The NCAA is clearing three college sports to resume activities. The Division One Council said football and men’s and women’s basketball teams can begin working out on campus, starting June 1st.
College sports were shut down in mid-March because of the coronavirus pandemic.
As a result, the future of fall sports, specifically college football, seemed to be in danger. But some schools are to the point where they believe they can’t continue to fear the coronavirus.
“We need to learn to dance with the pandemic rather than being fearful of it,” West Virginia president Gordon Gee said, according to CBS. “We have moved from ‘The Hammer,’ which I call where we just locked everything down, to what I call ‘The Dance.'”
Getting student-athletes back on college campuses is the first step in confirming that there will be a fall sports season. On Tuesday, sources told 247Sports’ Bucknuts that Ohio State was planning to have football players return to campus on June 8.
Getting players back on campus and back to “normal” depends of schools following safety protocols to prevent the spread of the coronavirus.
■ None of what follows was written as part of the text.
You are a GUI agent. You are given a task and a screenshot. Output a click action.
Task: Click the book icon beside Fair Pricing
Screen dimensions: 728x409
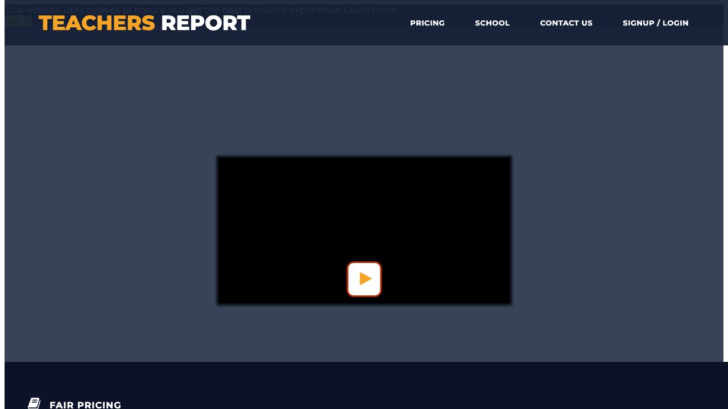point(34,403)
And while the risk of contracting the disease is not fully gone, ESPN analyst Kirk Herbstreit — whose two sons play football at Clemson — said he feels the schools will have enough information to not put athletes in harm’s way.
“I am one of these guys who trusts, in this case, Dabo Swinney, his staff, his doctors, the advice they’re getting from the experts. I think they’re going to err on the side of caution,” Herbstreit said. “But at the same time, trying to walk that fine line between — they need to move forward, right? They need to start working out, they need to think that they’re going to have, potentially, a season and you can’t sit idle as you do that.
“I have trust and confidence as a parent in the doctors, the trainers, the leaders in the ACC and Clemson, as a parent. Like I said, I don’t look through two different lenses, through college football and my two kids. I look at it all the same.”